I am grateful for this love I never thought I would have, from my wife and friends. I am so very grateful for this beautiful child that will be my expensive and exhausting charge for the rest of my life. I don't have any horrible illnesses, although I have some aches and pains that come from aging (and not stretching enough). My job is intellectually satisfying, even though it will not pay the bills if my wife does not get a new job by the end of next summer. I feel cared for and regarded as special by my wife and friends but sometimes these relationships take more work and energy than I want to expend.

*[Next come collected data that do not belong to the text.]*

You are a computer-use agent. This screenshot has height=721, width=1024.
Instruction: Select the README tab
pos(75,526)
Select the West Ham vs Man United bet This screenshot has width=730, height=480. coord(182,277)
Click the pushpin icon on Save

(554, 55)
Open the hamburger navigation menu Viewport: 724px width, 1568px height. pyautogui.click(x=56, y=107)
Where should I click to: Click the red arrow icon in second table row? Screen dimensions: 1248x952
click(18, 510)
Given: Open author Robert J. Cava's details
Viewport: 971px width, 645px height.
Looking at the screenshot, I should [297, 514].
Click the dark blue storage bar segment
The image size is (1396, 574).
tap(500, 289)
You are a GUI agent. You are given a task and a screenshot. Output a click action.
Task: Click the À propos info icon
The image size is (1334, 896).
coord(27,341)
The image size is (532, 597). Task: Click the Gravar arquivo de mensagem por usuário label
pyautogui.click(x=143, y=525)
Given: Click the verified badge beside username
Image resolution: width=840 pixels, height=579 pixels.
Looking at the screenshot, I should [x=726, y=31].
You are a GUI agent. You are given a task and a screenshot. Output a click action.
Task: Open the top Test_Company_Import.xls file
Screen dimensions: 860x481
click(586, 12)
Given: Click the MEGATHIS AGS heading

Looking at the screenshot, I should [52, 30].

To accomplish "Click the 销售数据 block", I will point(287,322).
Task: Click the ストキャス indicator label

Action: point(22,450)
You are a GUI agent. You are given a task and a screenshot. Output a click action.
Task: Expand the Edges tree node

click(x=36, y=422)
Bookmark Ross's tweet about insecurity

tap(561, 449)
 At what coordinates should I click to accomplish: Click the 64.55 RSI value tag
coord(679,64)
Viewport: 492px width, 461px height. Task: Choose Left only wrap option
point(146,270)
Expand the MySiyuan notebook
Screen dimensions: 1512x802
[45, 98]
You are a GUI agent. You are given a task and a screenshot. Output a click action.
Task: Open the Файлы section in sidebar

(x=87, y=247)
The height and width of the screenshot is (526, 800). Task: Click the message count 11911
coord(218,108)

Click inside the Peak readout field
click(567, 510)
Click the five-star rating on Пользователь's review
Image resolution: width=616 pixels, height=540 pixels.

I think the key to the gratitude is its coexistence with the crap, which for years I tried to run away from or numb or deny. Feeling all of it right now, thankful I remember to breathe, stand up straight, walk tall, eat my vegetables, and have patience. Truthfully, sometimes I have to force that through clenched teeth, but it generally seems to be some sort of autonomic response.

If I can only manage a whole night's sleep without feeling so unrested. I suppose it's normal to feel sad or stressed with all that's going on, maybe I have a tight cap on everything in order to get through the day and make things happen. Maybe being grateful and seeing the darkness is not enough. I don't have a lot of room here for my feelings and there isn't someone to take care of me anymore since my mom died. It could be I just need a little vacation but I'm not so sure. I think that's a cop-out.

I am worried about my brother, continually mourning my mother, missing my guitar and record collection that's stored in my father's house, wanting to make art, concerned about my wife's job situation, scared that I might not get the raise/promotion I need to move up and on and help support my family, mostly hate my body, feel distant from my friends and need my temporary injuries to heal so I can exercise again.  None of that is going to go away if I just have a vacation.

Maybe my gratitude is a side-effect of my realization that all of these things are just simply what is going on and just recognizing that there's only so much I can do about it all right now. Soon I'll figure out how to get my stuff from my father's house without having too much discomfort at dealing with that relationship. Maybe I can even get a record player and listen to the music. Practice on my guitar and finally learn how to play it properly (or at least double my repertoire to six songs). Do the art. Time takes care of the other things, the not under my control things. I guess. Still kind of sad this morning. Time to walk down the street and feel lucky again.